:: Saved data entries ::

= = =

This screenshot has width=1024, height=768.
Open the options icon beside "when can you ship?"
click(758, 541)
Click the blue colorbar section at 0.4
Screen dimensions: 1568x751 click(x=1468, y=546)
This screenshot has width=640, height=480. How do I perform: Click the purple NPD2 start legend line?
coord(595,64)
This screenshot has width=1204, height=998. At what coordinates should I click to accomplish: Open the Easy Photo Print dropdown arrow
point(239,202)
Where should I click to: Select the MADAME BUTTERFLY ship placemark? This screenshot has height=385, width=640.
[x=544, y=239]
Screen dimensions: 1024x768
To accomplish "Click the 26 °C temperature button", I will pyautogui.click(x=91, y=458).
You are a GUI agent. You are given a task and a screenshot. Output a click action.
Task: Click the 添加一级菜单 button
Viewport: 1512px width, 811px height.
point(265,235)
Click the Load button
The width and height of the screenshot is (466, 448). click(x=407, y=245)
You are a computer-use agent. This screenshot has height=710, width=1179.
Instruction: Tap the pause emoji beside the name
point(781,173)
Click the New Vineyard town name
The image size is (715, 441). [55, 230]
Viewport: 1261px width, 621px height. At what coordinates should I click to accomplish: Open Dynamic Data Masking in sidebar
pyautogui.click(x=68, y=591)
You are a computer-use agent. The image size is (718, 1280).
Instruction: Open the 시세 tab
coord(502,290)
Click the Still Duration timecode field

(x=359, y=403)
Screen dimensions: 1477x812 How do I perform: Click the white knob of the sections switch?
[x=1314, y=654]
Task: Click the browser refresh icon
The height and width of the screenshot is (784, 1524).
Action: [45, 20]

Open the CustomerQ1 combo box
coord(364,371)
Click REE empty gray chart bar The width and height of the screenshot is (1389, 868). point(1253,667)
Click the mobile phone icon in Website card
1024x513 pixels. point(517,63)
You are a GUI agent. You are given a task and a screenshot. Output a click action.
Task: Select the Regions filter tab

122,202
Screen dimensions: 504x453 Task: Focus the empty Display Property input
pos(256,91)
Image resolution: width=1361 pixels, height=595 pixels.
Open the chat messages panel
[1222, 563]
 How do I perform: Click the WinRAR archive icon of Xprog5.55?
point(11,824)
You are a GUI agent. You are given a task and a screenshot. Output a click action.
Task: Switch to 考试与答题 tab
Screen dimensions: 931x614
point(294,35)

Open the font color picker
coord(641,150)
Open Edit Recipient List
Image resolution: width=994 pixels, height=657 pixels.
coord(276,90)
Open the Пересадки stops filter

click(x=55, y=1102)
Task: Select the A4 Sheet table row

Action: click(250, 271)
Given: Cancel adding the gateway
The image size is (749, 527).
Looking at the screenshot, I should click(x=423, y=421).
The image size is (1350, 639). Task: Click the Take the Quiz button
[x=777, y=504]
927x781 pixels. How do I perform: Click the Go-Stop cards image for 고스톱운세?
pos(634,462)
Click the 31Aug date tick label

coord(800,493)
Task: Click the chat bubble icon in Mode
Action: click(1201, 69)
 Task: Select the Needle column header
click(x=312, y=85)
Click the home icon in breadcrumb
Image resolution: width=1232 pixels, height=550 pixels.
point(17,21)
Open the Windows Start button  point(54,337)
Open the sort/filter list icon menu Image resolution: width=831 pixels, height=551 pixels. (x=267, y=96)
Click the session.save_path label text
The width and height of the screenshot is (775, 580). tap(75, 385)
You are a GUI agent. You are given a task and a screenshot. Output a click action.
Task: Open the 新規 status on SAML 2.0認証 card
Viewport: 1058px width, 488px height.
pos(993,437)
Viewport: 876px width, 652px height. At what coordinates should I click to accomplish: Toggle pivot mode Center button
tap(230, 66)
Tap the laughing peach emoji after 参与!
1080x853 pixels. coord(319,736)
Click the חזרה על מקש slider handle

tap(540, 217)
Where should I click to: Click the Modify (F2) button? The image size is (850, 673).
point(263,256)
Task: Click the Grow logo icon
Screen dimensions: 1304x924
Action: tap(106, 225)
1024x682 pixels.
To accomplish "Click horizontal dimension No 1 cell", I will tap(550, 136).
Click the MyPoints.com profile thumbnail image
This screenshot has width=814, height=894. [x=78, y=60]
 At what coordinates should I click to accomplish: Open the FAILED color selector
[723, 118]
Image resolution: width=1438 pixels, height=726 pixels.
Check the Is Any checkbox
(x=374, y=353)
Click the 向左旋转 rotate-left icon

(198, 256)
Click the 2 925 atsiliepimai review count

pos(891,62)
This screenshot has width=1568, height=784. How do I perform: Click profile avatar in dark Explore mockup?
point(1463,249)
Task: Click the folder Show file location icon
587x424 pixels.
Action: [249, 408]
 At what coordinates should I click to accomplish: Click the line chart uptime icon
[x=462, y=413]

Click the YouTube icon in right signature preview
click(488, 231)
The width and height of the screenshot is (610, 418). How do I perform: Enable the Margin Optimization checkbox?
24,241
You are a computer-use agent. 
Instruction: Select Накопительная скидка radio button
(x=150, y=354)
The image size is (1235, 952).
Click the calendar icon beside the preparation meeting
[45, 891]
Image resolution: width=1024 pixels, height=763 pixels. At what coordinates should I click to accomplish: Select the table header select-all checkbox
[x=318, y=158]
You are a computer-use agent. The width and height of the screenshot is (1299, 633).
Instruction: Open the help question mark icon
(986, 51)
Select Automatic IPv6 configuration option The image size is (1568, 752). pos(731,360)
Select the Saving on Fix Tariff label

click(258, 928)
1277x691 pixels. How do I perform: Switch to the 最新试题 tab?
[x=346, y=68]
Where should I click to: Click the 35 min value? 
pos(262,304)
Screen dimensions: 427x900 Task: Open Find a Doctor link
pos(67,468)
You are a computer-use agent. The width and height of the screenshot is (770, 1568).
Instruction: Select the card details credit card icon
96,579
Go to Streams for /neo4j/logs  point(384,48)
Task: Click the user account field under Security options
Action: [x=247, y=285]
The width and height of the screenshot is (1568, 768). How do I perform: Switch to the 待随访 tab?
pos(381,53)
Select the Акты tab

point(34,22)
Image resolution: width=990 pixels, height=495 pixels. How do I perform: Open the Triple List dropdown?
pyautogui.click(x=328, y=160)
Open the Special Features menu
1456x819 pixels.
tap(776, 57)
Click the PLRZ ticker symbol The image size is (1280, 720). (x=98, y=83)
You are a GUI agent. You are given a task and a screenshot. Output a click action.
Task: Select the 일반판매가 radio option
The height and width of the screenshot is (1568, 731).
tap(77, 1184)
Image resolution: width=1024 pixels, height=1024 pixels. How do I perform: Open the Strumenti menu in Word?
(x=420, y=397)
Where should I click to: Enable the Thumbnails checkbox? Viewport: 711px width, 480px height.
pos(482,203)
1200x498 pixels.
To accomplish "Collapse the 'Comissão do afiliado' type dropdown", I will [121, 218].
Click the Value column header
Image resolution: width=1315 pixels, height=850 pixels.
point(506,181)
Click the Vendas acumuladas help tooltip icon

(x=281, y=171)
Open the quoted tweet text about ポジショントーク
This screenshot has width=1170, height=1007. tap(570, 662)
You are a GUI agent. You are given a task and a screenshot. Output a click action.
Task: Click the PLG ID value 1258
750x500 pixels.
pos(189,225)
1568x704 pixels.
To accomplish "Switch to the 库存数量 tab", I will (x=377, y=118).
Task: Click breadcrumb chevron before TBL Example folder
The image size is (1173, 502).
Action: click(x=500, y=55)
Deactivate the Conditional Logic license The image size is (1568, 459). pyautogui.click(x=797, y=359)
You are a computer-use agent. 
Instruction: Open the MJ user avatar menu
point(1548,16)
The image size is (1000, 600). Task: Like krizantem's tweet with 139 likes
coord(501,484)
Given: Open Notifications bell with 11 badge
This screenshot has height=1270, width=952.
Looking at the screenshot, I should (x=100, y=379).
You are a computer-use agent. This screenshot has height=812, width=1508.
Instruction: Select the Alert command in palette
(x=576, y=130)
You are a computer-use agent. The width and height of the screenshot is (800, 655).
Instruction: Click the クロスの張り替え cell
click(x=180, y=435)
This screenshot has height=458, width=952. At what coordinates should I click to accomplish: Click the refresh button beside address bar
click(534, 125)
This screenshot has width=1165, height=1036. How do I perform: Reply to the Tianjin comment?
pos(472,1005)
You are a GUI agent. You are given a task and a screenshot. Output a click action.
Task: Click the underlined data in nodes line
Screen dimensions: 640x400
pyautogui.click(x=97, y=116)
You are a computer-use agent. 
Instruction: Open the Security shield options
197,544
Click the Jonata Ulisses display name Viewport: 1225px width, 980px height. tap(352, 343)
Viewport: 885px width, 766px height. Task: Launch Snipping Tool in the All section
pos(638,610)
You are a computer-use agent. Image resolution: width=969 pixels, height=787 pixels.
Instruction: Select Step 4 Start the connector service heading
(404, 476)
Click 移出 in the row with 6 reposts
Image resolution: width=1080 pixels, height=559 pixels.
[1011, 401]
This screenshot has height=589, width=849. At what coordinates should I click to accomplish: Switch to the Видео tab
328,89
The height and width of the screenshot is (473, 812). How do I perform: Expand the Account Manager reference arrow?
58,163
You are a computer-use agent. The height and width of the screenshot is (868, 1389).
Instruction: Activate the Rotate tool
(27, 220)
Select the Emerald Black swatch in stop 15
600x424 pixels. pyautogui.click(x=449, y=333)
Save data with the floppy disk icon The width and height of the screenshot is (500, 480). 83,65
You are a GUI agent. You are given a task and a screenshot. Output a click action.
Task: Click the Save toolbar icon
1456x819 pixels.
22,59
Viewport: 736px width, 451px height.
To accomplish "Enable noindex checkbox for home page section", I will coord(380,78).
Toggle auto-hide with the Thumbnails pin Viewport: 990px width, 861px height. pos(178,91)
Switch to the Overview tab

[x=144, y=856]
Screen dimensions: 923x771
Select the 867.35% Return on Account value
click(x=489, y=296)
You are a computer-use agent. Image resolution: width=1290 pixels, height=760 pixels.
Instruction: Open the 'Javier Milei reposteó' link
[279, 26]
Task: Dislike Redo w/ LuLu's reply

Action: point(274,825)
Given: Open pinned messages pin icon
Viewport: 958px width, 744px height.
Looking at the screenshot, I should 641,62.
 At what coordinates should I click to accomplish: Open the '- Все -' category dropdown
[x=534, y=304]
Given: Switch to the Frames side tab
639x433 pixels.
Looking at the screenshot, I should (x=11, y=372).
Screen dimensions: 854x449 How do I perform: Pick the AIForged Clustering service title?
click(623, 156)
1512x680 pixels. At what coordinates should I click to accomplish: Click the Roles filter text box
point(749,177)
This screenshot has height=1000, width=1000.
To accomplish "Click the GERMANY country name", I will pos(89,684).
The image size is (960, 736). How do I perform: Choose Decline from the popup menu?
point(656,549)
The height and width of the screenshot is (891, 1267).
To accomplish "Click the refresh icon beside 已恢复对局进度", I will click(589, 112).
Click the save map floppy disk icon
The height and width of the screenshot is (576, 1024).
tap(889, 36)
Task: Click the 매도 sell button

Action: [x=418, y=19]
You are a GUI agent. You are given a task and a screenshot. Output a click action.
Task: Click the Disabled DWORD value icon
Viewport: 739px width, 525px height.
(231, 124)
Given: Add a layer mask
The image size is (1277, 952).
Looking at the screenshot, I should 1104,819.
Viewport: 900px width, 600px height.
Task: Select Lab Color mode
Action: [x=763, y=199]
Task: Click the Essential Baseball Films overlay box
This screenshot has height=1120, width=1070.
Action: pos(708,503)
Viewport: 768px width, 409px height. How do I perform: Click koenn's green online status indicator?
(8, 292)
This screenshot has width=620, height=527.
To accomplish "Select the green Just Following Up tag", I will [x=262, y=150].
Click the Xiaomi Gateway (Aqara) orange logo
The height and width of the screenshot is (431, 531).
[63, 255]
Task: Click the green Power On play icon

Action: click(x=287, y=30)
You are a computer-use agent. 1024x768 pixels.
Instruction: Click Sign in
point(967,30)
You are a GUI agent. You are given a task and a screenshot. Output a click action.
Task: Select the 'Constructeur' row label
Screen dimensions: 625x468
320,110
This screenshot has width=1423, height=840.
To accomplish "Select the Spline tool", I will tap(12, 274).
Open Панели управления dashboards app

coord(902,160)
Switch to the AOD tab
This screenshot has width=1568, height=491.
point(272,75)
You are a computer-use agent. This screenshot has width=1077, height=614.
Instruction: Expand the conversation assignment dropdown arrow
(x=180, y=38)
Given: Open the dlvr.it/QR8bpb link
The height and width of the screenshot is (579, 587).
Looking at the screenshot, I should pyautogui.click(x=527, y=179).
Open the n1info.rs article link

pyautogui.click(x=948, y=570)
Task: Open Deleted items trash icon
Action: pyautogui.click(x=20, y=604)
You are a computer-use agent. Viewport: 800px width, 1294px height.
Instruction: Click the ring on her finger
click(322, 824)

= = =

:: Task requirements ::
Each line in the data that has the word "home" counts once; state how many such lines there are, without comment.

:: Answer box ::
2